### Assignment:
Count how many lines in the entries below hold "Viewport". Only the number belongs in the answer.

*** Working data ***

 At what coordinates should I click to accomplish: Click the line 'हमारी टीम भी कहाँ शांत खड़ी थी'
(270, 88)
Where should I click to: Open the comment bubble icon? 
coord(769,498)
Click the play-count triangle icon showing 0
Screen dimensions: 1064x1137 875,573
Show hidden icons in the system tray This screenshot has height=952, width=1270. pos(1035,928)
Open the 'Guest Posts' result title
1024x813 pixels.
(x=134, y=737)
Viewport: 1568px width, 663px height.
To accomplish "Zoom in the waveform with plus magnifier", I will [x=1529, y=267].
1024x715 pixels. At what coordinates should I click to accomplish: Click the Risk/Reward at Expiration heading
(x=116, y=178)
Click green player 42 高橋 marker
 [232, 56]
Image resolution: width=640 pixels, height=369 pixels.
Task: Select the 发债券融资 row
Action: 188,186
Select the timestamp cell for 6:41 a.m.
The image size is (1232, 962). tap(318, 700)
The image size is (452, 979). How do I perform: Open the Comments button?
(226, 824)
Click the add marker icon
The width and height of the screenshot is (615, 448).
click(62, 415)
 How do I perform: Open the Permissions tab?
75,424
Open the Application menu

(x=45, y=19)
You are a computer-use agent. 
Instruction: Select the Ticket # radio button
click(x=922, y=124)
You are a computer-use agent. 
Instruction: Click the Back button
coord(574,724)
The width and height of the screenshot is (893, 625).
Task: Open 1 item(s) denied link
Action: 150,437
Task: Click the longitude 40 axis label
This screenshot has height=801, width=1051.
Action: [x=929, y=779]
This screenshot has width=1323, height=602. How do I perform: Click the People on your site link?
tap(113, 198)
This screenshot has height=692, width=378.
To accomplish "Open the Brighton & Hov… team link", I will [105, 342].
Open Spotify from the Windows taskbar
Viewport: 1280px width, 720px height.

*** End of Working data ***

### Exercise output:
2